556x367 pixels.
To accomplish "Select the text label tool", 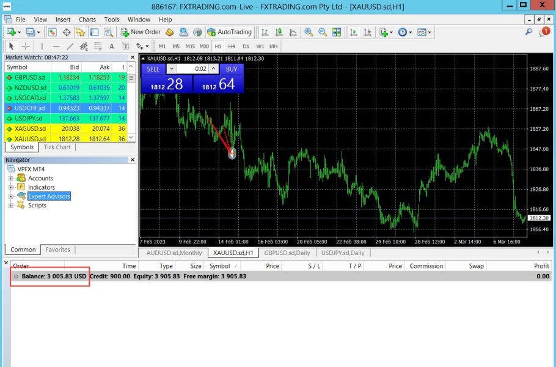I will click(x=111, y=46).

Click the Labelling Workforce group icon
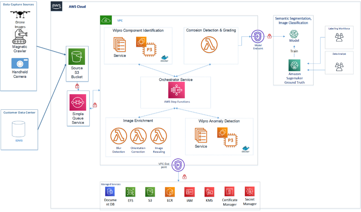339,38
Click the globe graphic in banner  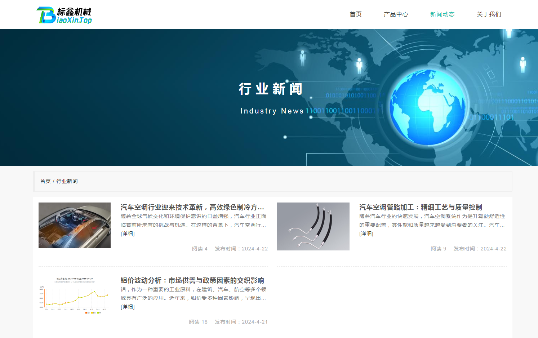click(428, 107)
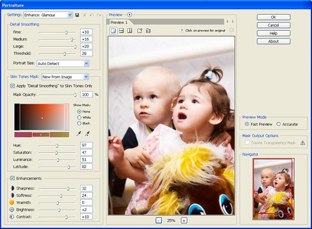Click the zoom out minus button

click(159, 220)
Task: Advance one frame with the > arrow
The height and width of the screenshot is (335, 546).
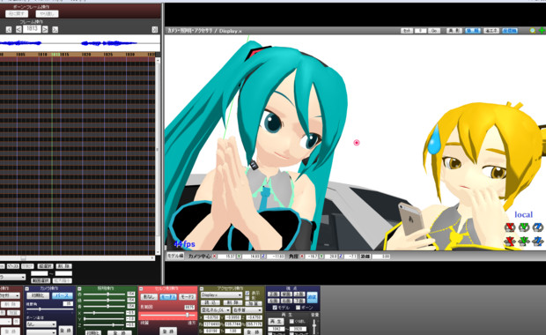Action: [45, 30]
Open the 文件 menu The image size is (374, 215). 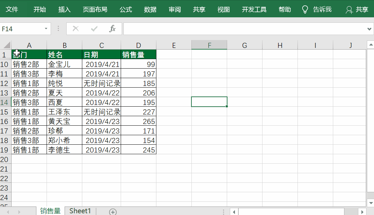(x=13, y=10)
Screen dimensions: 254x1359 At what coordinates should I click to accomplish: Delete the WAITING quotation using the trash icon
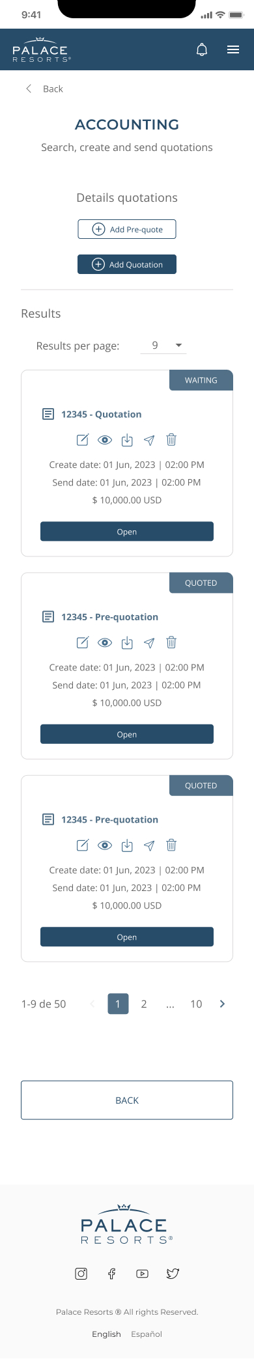[171, 440]
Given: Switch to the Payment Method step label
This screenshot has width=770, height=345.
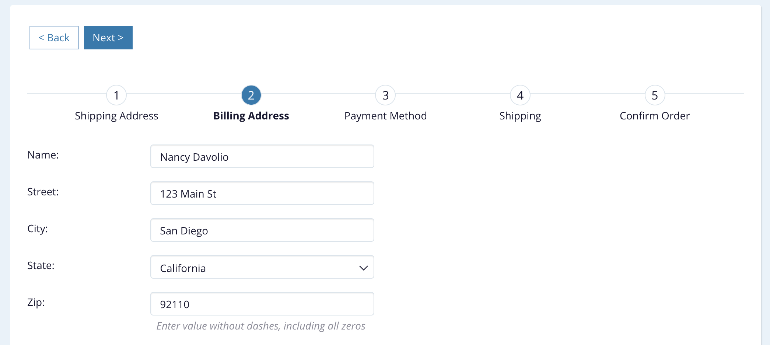Looking at the screenshot, I should click(385, 116).
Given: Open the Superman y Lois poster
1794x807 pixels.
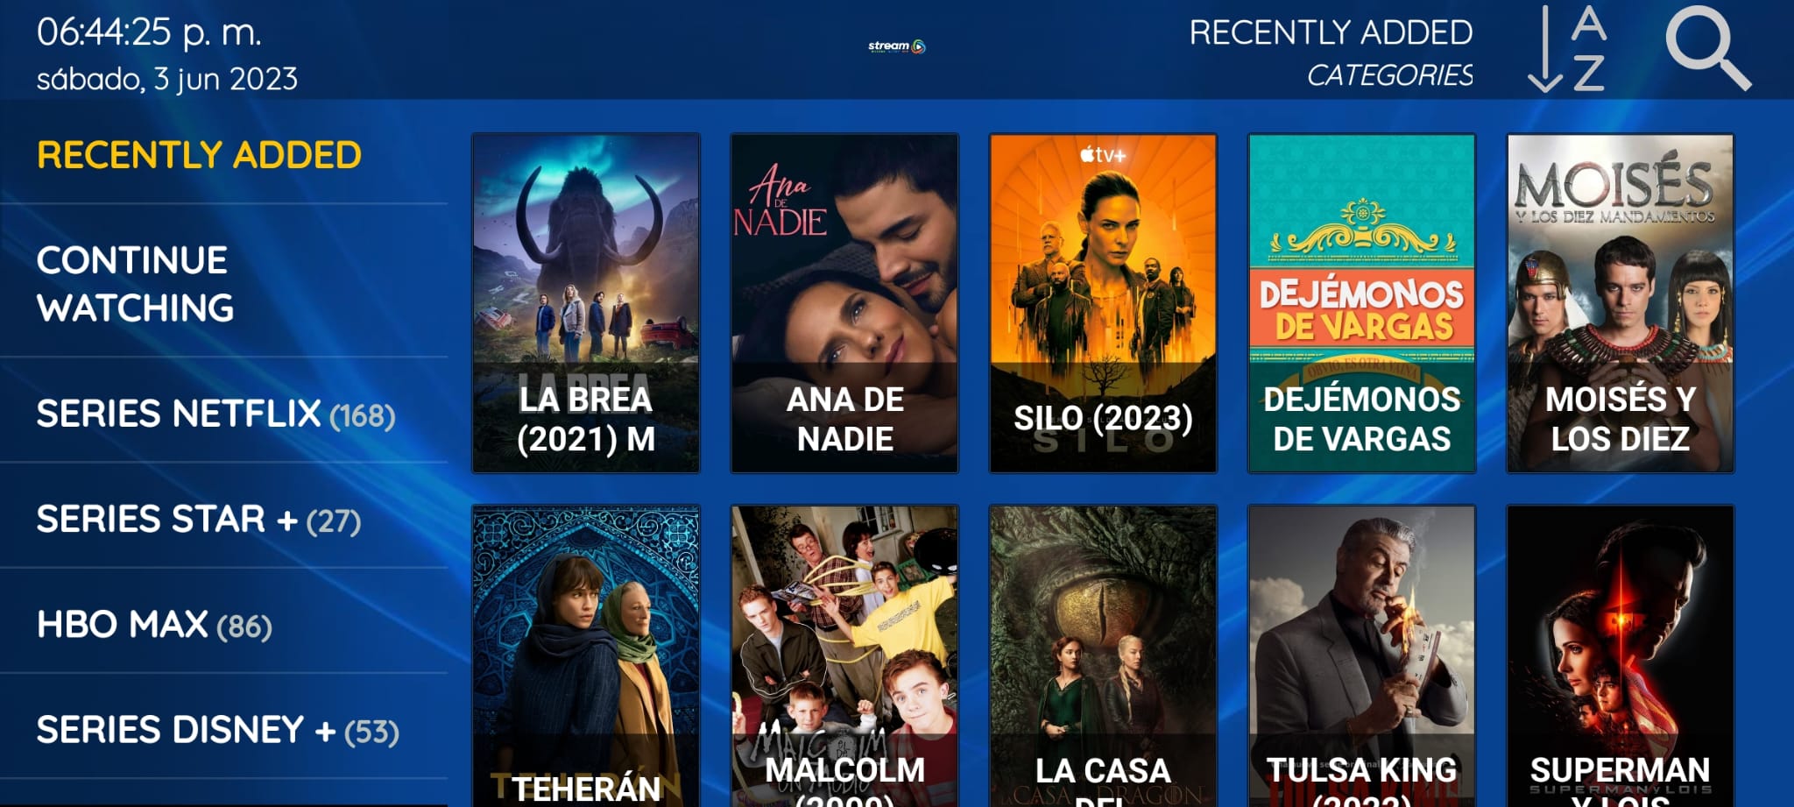Looking at the screenshot, I should (1620, 655).
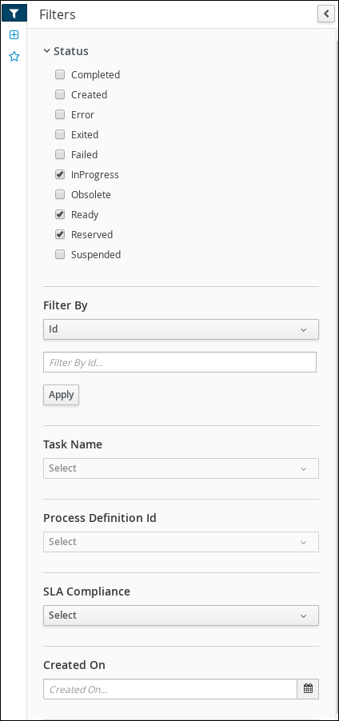339x721 pixels.
Task: Open the funnel Filters sidebar tab
Action: click(x=14, y=14)
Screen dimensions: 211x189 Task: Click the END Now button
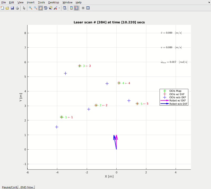[x=27, y=187]
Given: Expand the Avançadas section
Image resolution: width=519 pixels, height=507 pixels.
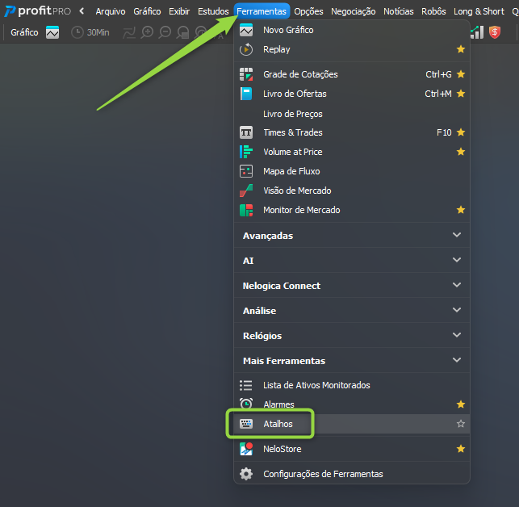Looking at the screenshot, I should [x=352, y=236].
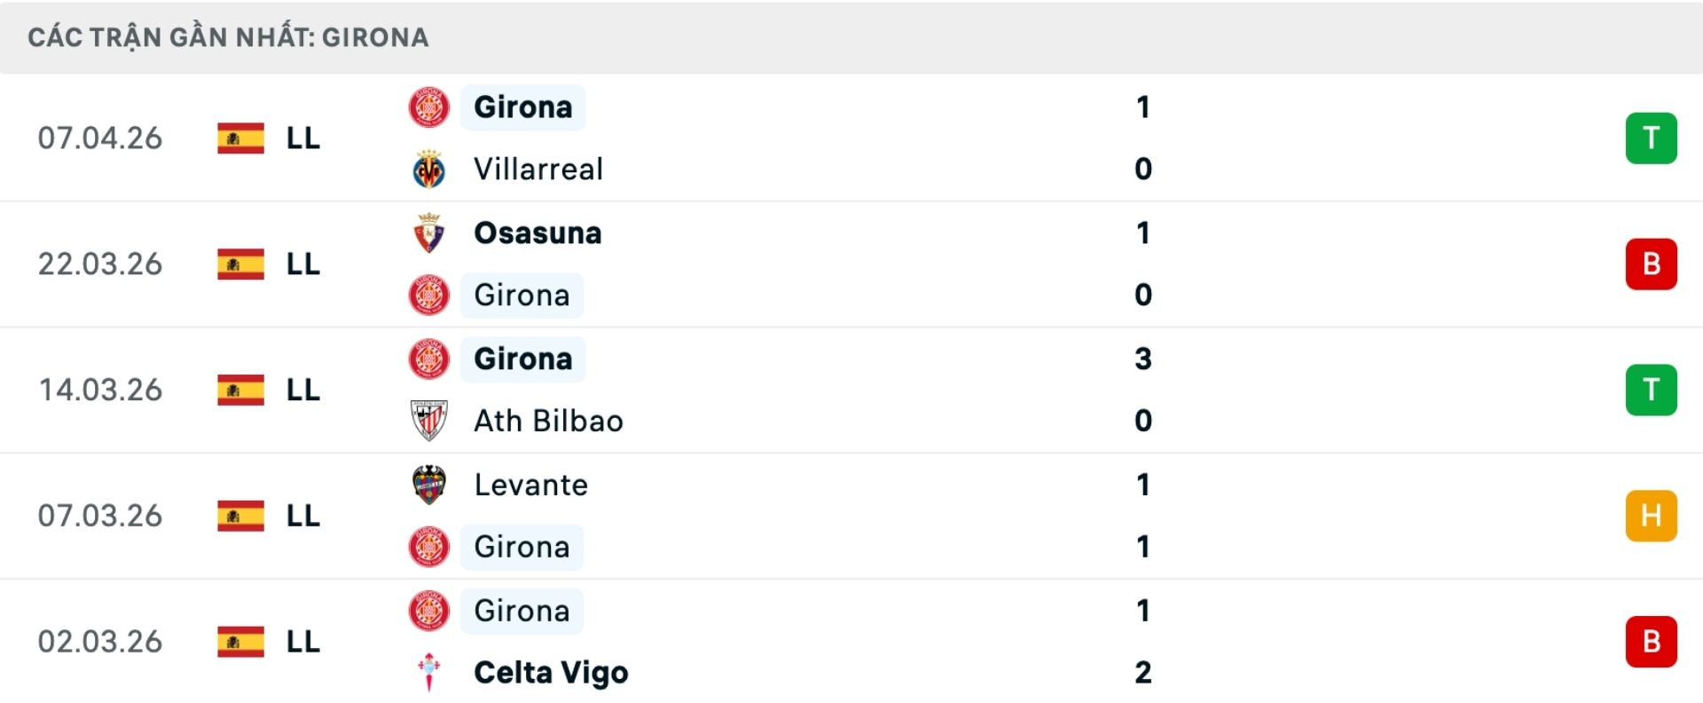Screen dimensions: 1703x703
Task: Click the 22.03.26 match date
Action: coord(100,265)
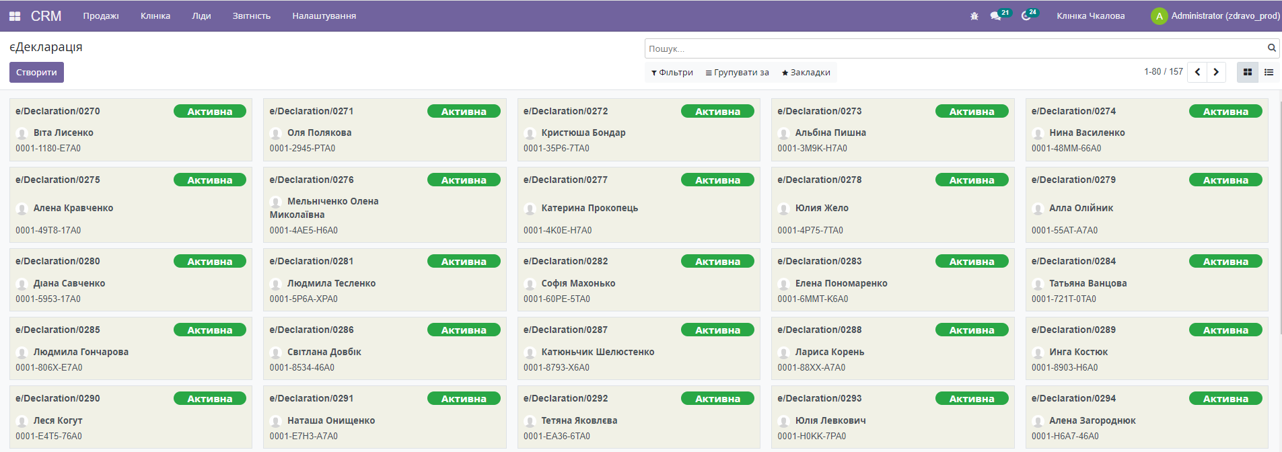Image resolution: width=1282 pixels, height=452 pixels.
Task: Open declaration card e/Declaration/0282
Action: click(565, 262)
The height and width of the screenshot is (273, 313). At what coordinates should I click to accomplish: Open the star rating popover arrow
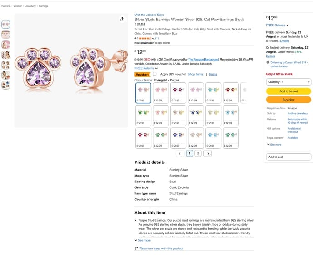tap(153, 38)
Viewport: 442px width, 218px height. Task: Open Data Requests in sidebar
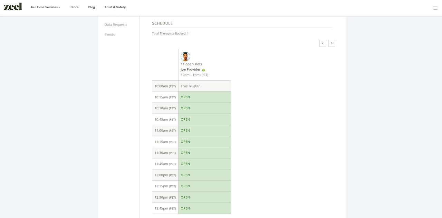point(116,25)
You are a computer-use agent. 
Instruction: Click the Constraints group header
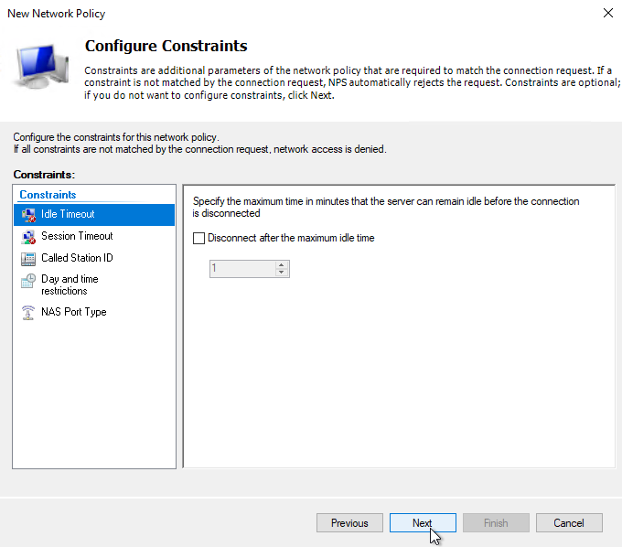click(48, 195)
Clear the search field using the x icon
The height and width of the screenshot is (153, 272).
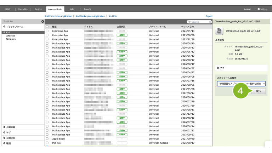[210, 22]
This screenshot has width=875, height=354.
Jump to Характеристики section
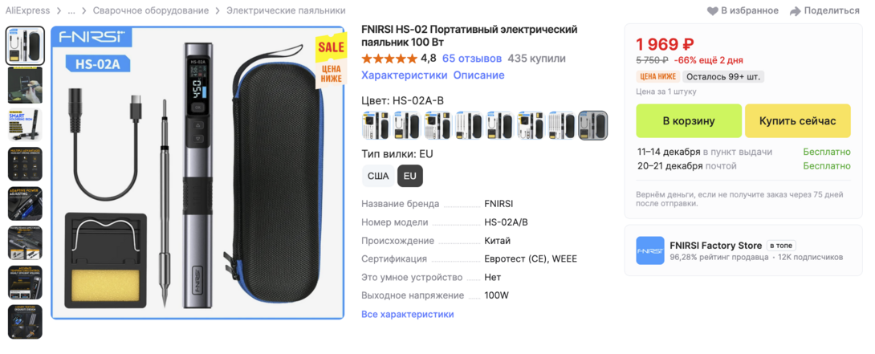[404, 75]
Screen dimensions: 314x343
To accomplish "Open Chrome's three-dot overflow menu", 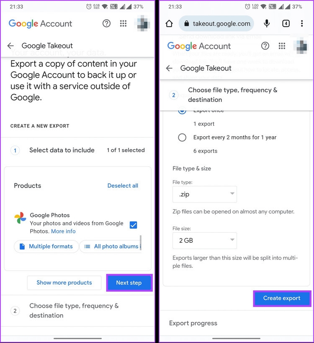I will coord(302,24).
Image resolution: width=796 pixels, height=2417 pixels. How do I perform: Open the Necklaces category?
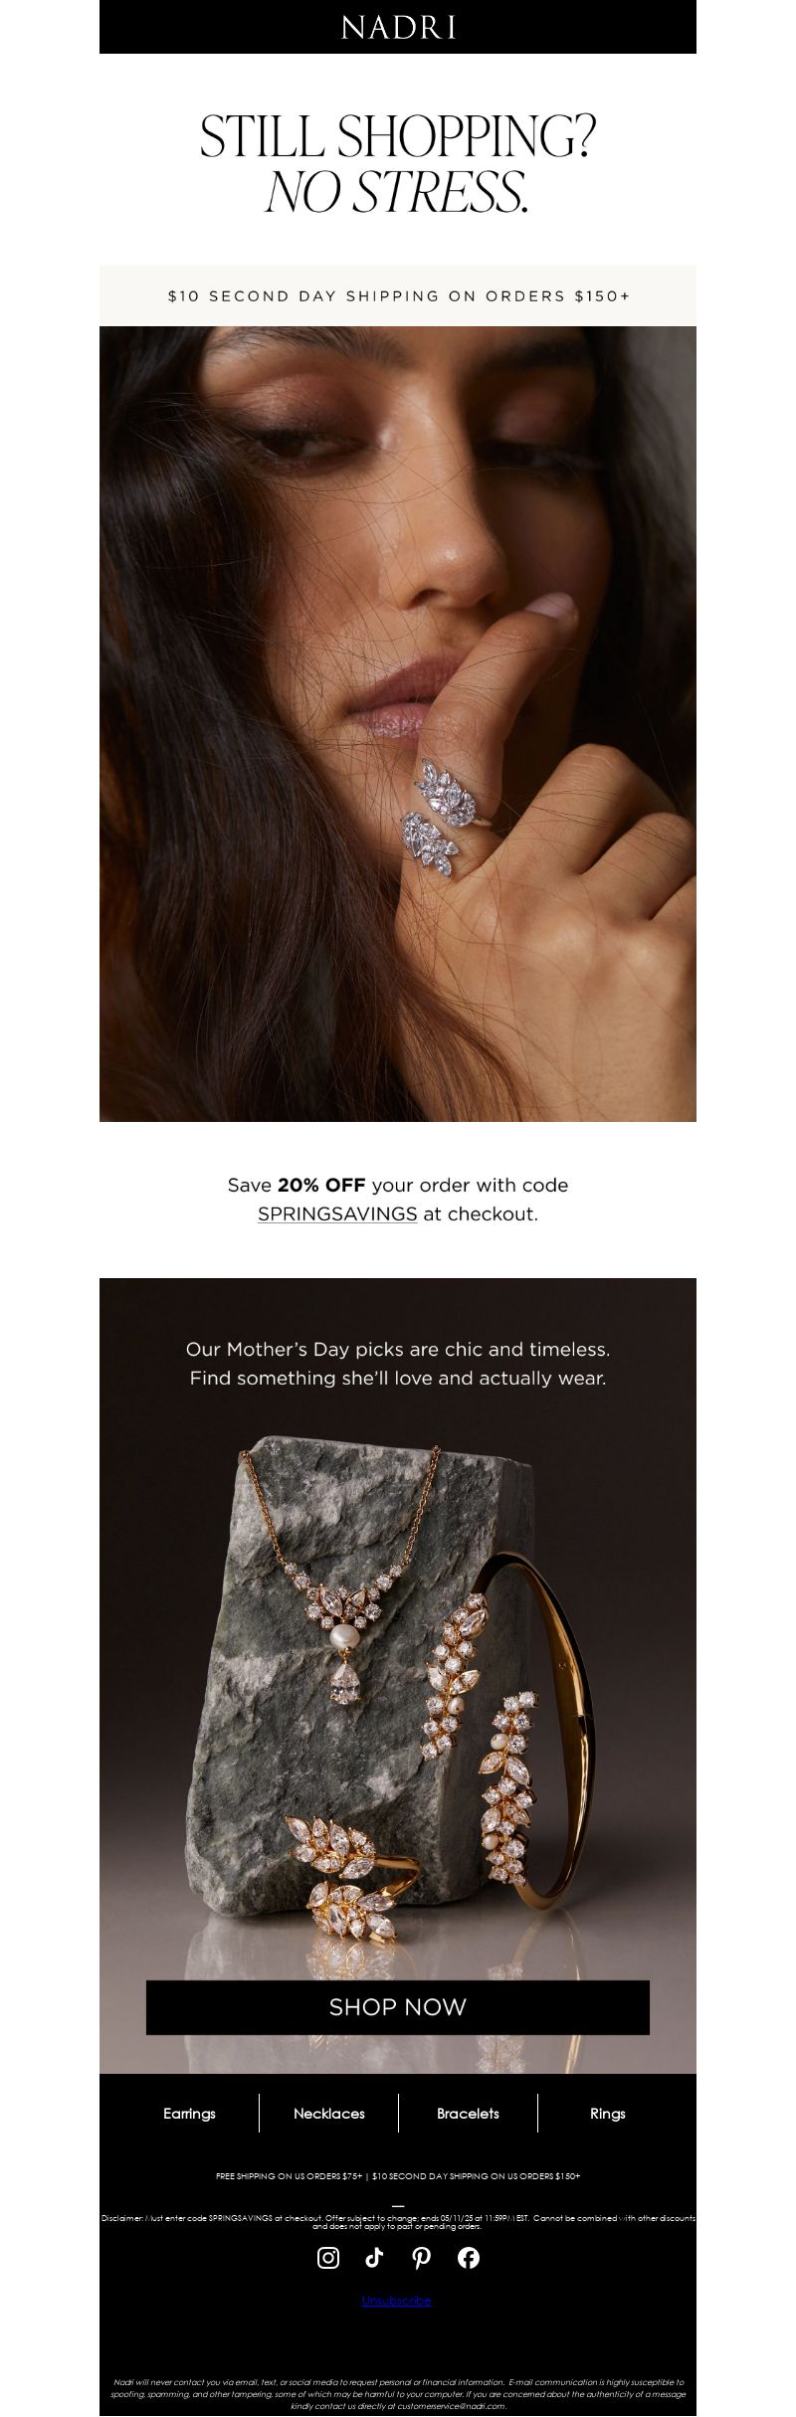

^^^^

TO DO - Please print the lines above word for word, starting at the one with "Screen dimensions: 211x189" and ending at the one with "Given: Expand the Avançadas section", both included, and without any picture.

PROBLEM SOLUTION -
Screen dimensions: 211x189 Task: Click the END Now button
[x=27, y=187]
Given: Expand the Avançadas section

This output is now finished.